C’est étrangement la discrétion du fil de laine rouge tendu par Fred Sandback qui attire en premier le regard. Il forme un trapèze posé contre le mur que l’on ne voit pas immédiatement, mais qui nous devine. La place qu’il délimite se construit dans l’esprit progressivement, à mesure que l’on comprend la distance qui nous sépare de lui. Elle aurait pu être un piège et se refermer sur les imprudents, pourtant rien ne s’y passe, elle n’est ni une forme, ni un lieu, mais une ambiguïté coincée entre les deux et qui permet un moment de désœuvrement.
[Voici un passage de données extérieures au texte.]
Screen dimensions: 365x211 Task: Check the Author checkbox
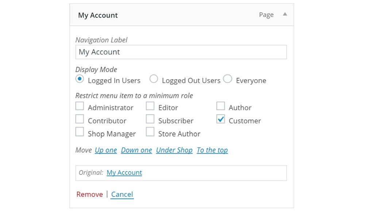click(x=221, y=106)
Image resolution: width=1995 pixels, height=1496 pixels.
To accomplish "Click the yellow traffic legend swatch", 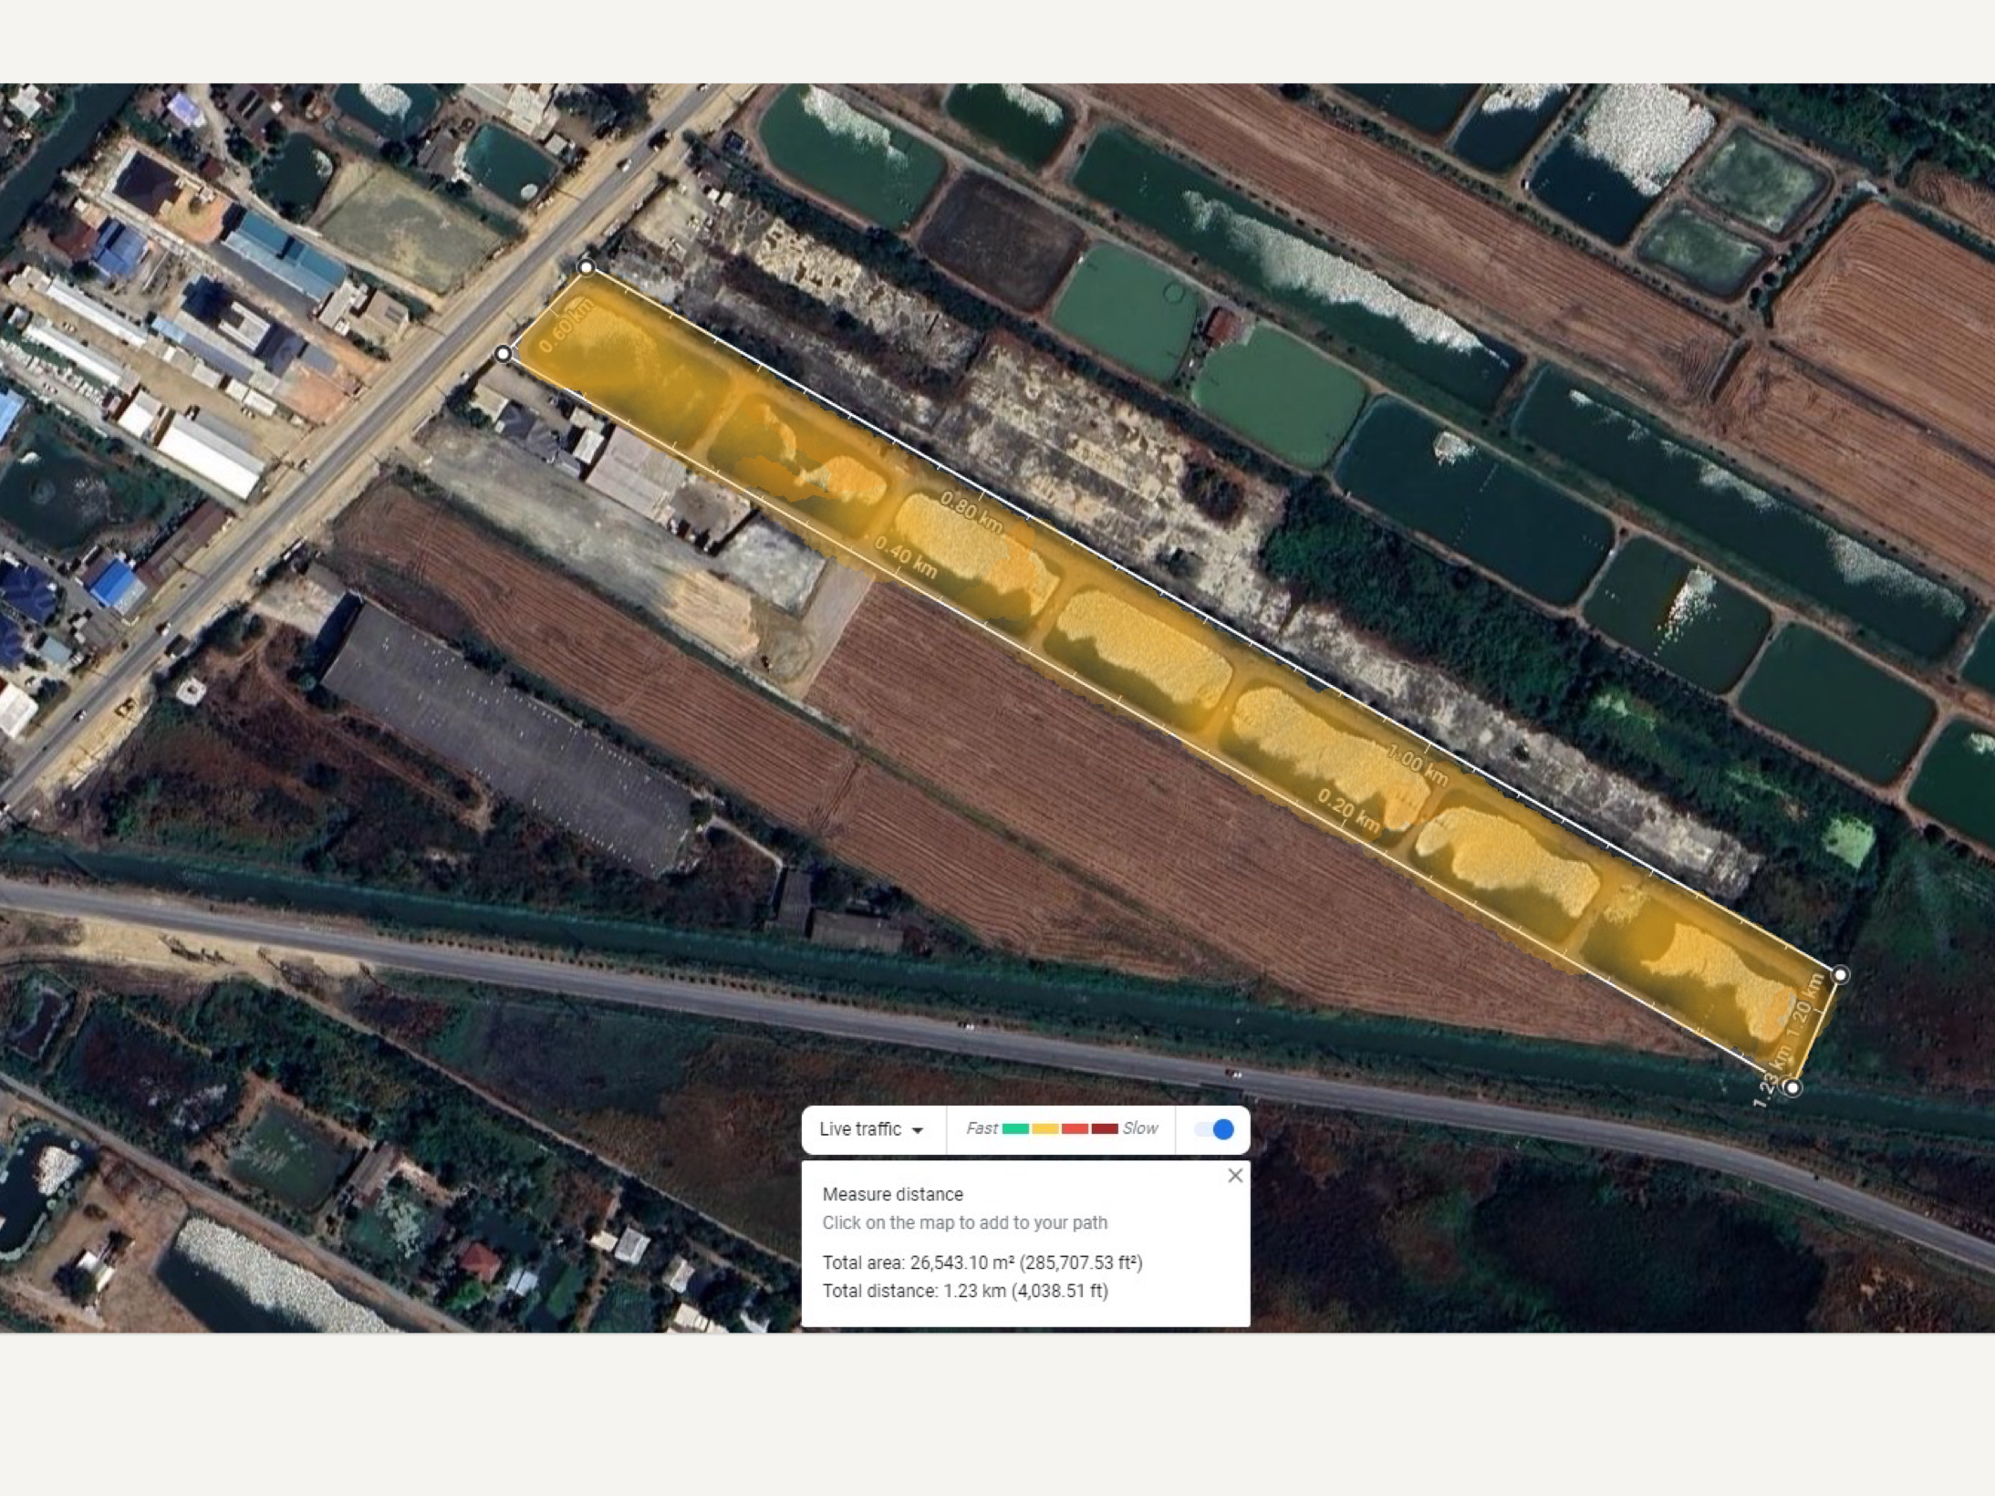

D/m 172 de pile en pile (souvenir) de Claude Rutault procède aussi du désœuvrement, mais lui a posteriori. Rutault ne le crée pas, il le constate et le signale ; il  sanctuarise cet instant coincé au moment de commencer. Le pas n’est jamais franchi, les toiles qu’il accumule et qui s’entassent prospèrent de cette manière dans une couleur unique. C’est ici le jaune d’un souvenir gallo-romain englobant de grands châssis, longs comme des hommes, formant les uns sur les autres une sorte de monument funéraire. Un monument potentiel érigé à l’attention de futurs butins de guerre qui viendront creuser sur ses flancs le récit de leur mort. Y songer en l’observant pousse à se heurter au mur que dresse la Matière noire et lumière blanche de Michel Verjux. L’intensité du cercle lumineux projeté attire irrémédiablement le regard dans l’exiguïté trop humaine de ses dimensions. Or il ne pointe que du dur, aussi dur que le demi cylindre plat qui git à ses pieds telle la partie visible d’une pierre enterrée après avoir été roulée pour ouvrir un tombeau.

Au milieu de ces trois espaces vaquent deux figures. La première est un Portrait (1961) sculpté par Eugène Dodeigne, une trogne rabrouée dans la tendresse d’une pierre de lave noire à l’aspect sec et moussu. La seconde qu’elle observe est le tronc d’un Mercure lui tournant le dos drapé jusqu’au-dessus des fesses, une cuisse légèrement en avant comme pour engager un départ.